Validate unstructured data with GX Cloud
Enterprise data often consists of large amounts of unstructured data such as PDFs, images, emails, and sensor logs, but many often find it difficult to validate the quality of it. Data quality issues related to unstructured data can often go unnoticed, leading to downstream problems. For example, an AI model may be compromised if duplicate documents and failed OCR (Optical Character Recognition) do not get immediately flagged, leading to poor outputs.

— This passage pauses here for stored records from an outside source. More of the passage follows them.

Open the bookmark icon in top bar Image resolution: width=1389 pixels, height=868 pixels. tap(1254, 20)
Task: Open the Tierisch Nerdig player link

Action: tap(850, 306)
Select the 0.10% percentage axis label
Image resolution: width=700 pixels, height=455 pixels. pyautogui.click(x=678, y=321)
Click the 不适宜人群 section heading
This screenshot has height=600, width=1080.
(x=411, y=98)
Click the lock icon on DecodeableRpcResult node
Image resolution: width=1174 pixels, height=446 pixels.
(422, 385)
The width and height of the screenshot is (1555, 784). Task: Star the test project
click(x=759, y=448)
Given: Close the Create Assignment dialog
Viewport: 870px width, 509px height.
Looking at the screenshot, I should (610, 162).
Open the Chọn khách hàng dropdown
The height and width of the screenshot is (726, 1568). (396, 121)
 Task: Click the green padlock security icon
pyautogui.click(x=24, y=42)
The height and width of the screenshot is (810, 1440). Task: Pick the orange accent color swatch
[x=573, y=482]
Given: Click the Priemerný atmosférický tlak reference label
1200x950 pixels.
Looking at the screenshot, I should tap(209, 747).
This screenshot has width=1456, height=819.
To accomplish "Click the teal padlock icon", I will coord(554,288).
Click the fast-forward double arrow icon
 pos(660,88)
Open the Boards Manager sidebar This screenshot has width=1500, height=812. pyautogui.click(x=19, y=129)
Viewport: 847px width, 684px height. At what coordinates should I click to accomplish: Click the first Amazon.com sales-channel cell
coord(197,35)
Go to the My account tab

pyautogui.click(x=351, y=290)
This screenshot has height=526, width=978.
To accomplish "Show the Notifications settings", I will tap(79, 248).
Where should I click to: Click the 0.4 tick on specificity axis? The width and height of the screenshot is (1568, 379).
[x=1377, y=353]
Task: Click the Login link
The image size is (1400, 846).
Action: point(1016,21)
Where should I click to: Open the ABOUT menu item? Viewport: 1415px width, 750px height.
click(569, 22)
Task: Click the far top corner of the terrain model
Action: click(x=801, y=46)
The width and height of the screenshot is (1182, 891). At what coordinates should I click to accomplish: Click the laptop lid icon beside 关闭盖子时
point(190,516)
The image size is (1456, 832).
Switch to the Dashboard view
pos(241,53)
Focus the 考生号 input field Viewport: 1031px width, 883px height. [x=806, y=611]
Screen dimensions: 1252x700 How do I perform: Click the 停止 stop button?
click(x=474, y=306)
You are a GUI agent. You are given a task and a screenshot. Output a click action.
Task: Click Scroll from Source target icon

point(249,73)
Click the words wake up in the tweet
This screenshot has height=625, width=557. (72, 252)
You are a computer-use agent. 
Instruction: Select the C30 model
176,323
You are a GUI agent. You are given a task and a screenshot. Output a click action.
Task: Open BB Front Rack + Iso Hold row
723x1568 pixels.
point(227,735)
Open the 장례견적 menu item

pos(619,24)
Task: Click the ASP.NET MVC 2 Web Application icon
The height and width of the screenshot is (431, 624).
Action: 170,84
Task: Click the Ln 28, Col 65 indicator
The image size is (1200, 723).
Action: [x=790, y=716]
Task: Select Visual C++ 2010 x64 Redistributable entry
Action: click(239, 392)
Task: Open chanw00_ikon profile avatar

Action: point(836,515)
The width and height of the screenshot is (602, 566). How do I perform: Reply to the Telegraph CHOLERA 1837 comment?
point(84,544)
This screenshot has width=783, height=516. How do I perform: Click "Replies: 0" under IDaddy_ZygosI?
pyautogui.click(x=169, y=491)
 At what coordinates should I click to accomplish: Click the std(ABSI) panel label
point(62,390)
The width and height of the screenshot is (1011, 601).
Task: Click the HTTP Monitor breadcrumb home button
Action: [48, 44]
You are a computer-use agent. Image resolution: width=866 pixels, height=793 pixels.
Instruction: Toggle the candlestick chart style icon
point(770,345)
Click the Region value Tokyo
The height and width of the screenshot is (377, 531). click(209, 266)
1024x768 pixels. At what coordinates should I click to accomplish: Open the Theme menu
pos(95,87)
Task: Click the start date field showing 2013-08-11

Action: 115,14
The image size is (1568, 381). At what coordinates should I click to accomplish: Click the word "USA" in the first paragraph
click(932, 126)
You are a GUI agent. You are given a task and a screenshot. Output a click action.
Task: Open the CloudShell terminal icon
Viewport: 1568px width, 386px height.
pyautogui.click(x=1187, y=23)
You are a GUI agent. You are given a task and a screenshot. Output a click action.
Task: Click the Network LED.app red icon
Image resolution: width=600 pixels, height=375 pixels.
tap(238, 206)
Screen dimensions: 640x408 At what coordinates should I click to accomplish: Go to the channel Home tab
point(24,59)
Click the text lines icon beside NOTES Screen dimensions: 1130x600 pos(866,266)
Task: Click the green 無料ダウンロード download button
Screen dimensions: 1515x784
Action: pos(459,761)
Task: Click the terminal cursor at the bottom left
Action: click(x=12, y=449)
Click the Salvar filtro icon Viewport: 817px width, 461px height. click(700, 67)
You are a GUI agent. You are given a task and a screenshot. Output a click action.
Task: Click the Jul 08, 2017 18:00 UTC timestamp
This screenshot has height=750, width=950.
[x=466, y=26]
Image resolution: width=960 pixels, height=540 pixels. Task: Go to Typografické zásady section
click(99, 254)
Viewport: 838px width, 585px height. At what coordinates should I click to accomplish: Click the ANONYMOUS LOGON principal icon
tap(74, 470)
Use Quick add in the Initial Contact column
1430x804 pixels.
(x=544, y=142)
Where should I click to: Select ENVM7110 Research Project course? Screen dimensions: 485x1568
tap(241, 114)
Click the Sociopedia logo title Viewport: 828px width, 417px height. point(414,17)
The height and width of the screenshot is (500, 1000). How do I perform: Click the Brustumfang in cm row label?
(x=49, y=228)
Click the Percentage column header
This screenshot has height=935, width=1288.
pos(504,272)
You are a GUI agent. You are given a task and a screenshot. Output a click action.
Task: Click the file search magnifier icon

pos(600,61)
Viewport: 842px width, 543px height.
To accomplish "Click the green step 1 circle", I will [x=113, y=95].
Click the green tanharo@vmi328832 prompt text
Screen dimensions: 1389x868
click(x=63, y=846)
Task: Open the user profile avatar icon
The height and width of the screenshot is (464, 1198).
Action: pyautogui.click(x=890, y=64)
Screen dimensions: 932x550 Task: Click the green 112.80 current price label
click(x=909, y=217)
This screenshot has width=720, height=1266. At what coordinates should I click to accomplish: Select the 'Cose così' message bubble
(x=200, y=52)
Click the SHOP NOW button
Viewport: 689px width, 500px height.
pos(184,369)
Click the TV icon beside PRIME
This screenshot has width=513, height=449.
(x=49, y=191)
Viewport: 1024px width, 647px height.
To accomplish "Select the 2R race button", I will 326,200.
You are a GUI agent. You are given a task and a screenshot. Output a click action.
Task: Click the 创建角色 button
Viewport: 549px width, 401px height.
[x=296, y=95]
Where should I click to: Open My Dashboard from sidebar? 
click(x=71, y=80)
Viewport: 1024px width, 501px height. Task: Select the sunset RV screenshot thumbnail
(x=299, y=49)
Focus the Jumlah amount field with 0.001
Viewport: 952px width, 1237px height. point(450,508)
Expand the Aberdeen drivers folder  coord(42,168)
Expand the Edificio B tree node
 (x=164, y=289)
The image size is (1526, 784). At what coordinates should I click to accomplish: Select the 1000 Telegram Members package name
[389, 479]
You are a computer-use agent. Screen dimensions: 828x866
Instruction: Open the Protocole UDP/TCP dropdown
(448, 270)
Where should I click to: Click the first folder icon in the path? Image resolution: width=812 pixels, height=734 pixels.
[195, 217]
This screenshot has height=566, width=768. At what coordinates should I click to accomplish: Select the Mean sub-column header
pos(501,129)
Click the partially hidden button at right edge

This tutorial provides a working, hands-on example of how to validate unstructured data using sample PDF data and GX Cloud. An OCR process on a PDF doesn't just extract text; it produces metadata like confidence scores, and word counts. GX Cloud allows you to set up data quality checks on this metadata to maximize the confidence in your unstructured data, all while allowing your collaborators to view the results.
Prerequisite knowledge
This article assumes basic familiarity with GX components and workflows. If you're new to GX, start with the GX Cloud and GX Core overviews to familiarize yourself with key concepts and setup procedures.
Prerequisites
- Python version 3.9 to 3.12
- A GX Cloud account
- Your Cloud credentials saved in your environment variables
Install dependencies
-
Open a terminal window and navigate to the folder you want to use for this tutorial.
-
Install poppler and tesseract. Poppler is a PDF rendering library that this tutorial uses to read the PDFs. Tesseract is an open source OCR engine that this tutorial uses to perfrom OCR on the PDFs.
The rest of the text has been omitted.